▶ [OBJECTIVE A] In the letters to the editor, what did Lydia Thompson help her dad fix on the Friday after the Marshall fire?
▶ [OBJECTIVE B] Carry on the letters to the editor, picking up after their final sentence.

▶ [PASSAGE PROVIDED]
⁂
Bill Regan: Marshall Fire: Fire coverage quashes political strife
I’ve been watching the news regarding the recent catastrophic fires and the fabulous response by our emergency personnel.
I’ve noticed that I haven’t heard one single comment that socialism is bad or that taxes are too high.
Lydia Thompson: Marshall Fire: Snow on embers
Many are reeling from the devastating destruction from Thursday’s Marshall fire.
As I helped my dad fix the flagpole on our house Friday, my thoughts were consumed with folks left digging through the ash and rubble of what once was their house. I sip tea from a favorite mug and mull over the phrase, “Home is where the heart is.”
While true, it’s one of those sentiments that seems to fall short sometimes. It’s one of those statements that’s easier said when you actually have a place to go home to.
Home is where the heart is, but it’s so much more: Home is where your bed is, with the handmade quilt from grandma, or the duvet the cat crawls under at bedtime. Home is where old love letters are stashed away in a tattered shoebox. Home is where favorite recipes are stuffed in a box, including your Italian grandpa on your mom’s side’s remarkable marinara sauce.
Home is where pictures, letters, special jewelry, marathon medals and sports trophies, shadow boxes of achievements, tapestries, photo albums of special trips, a locket of your godson’s hair, the doggie door the family dog barges out to chase squirrels, a flag that draped a loved one’s coffin, a cherished book from childhood, a hole in the wall from moving a large piece of furniture downstairs — the list of “things” with sentimental value could go on and on.
Relief, thankfulness and sadness swirl in the air.
My prayer is for those who have lost their homes: While you take inventory of memorabilia and precious mementoes that are lost, may the memories behind them of people, places, events, emotions and everything wrapped up in the “things” multiply in your heart and that no ounce of sentiment will be truly lost.
James H. Mittelman: Desmond Tutu: Archbishop’s message still rings wise, right
Kudos to the Daily Camera for its articles (Dec. 30 and 31) on the death of Archbishop Desmond Tutu. But they emphasize only part of his storied lifetime, one that throws light on Colorado’s ongoing efforts to reckon with systemic racism.
⁂
▶ [PROVIDED RECORDS]
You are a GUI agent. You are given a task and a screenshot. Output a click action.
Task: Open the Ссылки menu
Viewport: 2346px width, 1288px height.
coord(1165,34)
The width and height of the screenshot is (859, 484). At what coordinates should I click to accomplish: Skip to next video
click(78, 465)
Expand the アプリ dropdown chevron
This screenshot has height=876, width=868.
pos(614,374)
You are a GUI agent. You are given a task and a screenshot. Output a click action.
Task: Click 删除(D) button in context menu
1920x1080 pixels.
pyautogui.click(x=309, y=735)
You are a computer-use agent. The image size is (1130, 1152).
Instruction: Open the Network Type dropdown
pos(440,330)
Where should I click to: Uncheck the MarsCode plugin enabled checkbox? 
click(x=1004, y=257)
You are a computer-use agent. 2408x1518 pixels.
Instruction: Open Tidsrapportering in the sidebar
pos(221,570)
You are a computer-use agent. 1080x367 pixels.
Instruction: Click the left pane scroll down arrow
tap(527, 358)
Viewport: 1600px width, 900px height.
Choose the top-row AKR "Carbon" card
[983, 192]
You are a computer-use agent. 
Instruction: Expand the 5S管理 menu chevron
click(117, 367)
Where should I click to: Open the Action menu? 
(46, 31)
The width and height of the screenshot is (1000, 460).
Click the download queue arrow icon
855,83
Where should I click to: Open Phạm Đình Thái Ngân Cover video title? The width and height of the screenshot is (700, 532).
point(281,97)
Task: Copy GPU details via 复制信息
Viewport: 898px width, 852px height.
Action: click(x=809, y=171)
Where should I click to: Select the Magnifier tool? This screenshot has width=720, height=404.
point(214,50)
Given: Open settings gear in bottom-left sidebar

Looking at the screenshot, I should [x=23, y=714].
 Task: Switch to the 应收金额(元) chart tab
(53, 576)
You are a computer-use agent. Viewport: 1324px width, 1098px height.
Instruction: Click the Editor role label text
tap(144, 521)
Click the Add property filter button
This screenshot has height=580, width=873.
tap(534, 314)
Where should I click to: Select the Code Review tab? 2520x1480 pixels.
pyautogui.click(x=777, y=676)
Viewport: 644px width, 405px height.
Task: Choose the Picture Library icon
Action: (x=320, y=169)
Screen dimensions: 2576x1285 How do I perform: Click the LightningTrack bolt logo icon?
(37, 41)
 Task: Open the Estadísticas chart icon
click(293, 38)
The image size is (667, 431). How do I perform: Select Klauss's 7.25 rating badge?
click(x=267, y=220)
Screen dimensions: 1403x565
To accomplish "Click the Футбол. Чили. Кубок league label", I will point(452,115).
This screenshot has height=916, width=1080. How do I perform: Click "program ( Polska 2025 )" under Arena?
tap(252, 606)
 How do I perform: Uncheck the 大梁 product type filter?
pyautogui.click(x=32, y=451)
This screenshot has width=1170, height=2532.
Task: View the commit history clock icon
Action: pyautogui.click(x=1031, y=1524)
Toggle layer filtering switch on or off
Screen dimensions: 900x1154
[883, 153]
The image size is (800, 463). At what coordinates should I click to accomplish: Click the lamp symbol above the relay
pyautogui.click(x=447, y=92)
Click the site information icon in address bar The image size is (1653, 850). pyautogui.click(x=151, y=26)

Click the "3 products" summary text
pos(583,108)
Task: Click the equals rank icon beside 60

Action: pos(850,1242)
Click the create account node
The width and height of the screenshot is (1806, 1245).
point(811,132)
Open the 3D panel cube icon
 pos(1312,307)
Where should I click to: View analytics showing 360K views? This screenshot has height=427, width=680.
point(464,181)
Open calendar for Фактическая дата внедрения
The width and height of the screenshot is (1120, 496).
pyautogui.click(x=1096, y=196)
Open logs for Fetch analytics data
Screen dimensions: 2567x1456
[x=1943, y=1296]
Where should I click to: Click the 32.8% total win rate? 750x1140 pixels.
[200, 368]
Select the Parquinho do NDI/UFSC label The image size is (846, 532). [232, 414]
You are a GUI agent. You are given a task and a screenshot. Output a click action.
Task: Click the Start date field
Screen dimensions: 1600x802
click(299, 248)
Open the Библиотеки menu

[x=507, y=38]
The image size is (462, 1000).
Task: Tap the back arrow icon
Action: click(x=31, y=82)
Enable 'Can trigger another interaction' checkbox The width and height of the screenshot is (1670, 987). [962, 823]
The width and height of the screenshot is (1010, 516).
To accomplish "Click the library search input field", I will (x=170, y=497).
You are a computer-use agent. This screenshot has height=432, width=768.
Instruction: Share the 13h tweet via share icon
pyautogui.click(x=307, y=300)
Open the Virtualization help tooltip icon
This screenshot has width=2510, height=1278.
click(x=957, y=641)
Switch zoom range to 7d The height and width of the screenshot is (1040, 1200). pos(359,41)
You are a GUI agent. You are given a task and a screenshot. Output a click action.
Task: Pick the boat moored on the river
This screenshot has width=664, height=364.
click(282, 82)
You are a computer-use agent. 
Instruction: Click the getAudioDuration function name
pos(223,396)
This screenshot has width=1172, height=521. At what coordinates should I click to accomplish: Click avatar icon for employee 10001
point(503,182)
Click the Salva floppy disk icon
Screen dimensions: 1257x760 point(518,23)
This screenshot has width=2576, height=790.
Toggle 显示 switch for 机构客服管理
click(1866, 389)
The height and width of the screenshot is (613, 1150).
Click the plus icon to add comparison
⁂
▶ [EXERCISE RESULT A] The flagpole on their house.

▶ [EXERCISE RESULT B]
Having worked and lived in South Africa during the vexed times of its Truth and Reconciliation Commission, which Archbishop Tutu headed, I witnessed the gruesome proceedings and remember his strong emotional reaction to them.
“The Arch,” as many South Africans affectionately called him, said that perhaps he was not the right person for the job because of his heartfelt sympathy for victims: Black, white and mixed race (“coloureds” in South African parlance) alike.
The commission was widely criticized for its inability to penalize perpetrators and nullify injustices. Archbishop Tutu nevertheless maintained that the best course of action was to catalyze a collective catharsis rather than allow the wounds of apartheid, the system of institutionalized racism, to fester.
Yet the post-apartheid government’s policies of transformation have not substantially ameliorated the country’s entrenched inequalities. Archbishop Tutu consistently railed the inequities and did not fail to criticize his African National Congress, the political party long spearheaded by fellow Nobel laureate Nelson Mandela.
Like Mandela, Tutu was a fierce advocate of waging restorative justice and mercy rather than correcting wrongdoings through punishment and vengeance.
Today, Archbishop Tutu’s powerful message rings politically wise and ethically right.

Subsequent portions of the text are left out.